With electric cars being such a strikingly different choice, one of the biggest problems in the past has been consumer demand. Without the demand, there can be no real investment in supply, and the whole project stagnates. However, with examples of electric cars such as Tom Cruise’s Lexus in Minority report, people are increasingly aware that moving to an electric vehicle is not to sacrifice either style or performance. In the US alone there are now almost eight million plug-in electric vehicles - most of which are recreational, and the demand from consumers is increasingly catching the attention of politicians.
An issue that those sceptics raise concerning electric vehicles is that although eh car itself might not be giving off fumes and harming the environment by burning up fossil fuels, the energy for the batteries has to come from somewhere, and this is likely to be through the main electricity grid, itself powered through the burning of fossil fuels, so that ultimately the whole scheme simply shifts the focus away from the end consumer and back to the big industries. In fact this argument is not entirely valid, since more and more power companies are turning to renewable sources of energy, and this is likely to continue. The other argument is that of the fuel consumption ratio. Gas powered cars burn the fossil fuel in a very wasteful way, whereas electric cars use energy in a much more efficient manner. In this way, the actual amount of energy used, and therefore the amount of fossil fuel burned, is far less.

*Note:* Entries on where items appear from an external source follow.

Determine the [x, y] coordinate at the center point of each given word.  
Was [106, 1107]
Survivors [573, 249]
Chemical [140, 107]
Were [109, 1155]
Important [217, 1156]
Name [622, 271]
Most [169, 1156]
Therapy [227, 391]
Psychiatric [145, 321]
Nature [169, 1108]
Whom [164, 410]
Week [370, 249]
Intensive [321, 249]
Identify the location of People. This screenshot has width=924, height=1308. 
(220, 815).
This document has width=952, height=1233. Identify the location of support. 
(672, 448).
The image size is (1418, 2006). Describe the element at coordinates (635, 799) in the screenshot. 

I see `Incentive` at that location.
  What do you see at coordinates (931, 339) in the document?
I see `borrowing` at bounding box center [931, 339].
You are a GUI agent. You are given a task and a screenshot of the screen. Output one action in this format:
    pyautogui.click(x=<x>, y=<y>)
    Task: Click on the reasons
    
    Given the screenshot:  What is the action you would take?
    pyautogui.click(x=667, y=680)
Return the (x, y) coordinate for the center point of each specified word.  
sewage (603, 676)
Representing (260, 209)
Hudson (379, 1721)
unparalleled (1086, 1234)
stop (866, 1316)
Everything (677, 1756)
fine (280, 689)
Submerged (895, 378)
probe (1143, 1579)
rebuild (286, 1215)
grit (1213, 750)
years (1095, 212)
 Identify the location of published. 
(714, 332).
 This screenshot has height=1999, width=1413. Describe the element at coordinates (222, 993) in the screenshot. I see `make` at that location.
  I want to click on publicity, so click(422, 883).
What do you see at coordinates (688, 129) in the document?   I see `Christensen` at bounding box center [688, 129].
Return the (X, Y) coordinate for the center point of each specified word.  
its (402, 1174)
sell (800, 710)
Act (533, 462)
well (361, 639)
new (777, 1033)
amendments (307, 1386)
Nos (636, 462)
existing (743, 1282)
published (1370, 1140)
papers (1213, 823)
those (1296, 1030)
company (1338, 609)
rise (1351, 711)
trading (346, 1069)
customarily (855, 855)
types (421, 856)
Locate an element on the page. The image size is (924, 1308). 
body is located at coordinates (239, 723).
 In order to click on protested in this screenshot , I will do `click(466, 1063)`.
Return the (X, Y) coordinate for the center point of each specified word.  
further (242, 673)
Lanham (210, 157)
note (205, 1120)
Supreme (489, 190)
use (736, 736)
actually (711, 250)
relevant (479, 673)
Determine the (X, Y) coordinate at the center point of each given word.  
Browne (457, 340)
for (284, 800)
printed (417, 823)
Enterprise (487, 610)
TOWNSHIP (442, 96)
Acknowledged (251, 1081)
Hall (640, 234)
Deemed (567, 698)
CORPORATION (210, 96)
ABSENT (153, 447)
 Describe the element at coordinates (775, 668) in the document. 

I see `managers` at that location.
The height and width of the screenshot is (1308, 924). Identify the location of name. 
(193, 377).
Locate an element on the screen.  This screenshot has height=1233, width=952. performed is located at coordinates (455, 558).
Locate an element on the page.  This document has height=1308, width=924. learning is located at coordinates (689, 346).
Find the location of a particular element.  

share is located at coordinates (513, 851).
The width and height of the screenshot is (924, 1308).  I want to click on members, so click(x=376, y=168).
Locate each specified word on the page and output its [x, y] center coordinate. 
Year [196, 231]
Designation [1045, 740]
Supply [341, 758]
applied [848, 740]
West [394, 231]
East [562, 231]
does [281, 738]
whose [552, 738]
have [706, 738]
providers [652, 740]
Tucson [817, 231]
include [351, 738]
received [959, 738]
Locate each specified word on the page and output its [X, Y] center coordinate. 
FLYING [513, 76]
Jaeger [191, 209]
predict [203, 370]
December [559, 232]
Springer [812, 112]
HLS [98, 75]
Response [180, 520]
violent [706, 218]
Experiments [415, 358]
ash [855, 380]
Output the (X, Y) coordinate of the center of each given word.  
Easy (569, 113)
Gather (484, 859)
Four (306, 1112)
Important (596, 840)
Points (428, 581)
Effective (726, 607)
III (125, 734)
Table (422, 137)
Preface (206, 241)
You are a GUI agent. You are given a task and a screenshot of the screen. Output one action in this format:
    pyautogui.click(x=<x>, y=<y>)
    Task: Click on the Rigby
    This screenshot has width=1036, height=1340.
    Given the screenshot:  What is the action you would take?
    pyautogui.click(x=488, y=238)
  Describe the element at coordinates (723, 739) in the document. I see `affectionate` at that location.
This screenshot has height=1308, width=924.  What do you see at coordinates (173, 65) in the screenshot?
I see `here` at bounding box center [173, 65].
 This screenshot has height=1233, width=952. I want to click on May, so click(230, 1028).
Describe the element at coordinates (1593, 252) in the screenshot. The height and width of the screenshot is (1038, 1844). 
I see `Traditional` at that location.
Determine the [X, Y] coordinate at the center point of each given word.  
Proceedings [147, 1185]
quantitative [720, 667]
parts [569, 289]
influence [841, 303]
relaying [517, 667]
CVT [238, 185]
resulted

Imagine a future where we can all drive around in almost virtual silence, with no fumes, no smoke, and even if we get stuck in traffic jams or sit stationery at lights, we don’t have to worry about burning fuel unnecessarily. Some people have expressed concern that in this seemingly idyllic future the power companies would fail because at night, when we all plugged in our cars to recharge, we’d overload the grid. In fact, at night this is when the grid is used far less, and estimates have been made that if we all switched to electric cars, the power grid would be able to work at almost half the capacity it does now. Perhaps we can envisage a future where we come home, plug our car into the fuel cells charged through the day by the solar panels on our roof, and sleep with a clean, and green, conscience.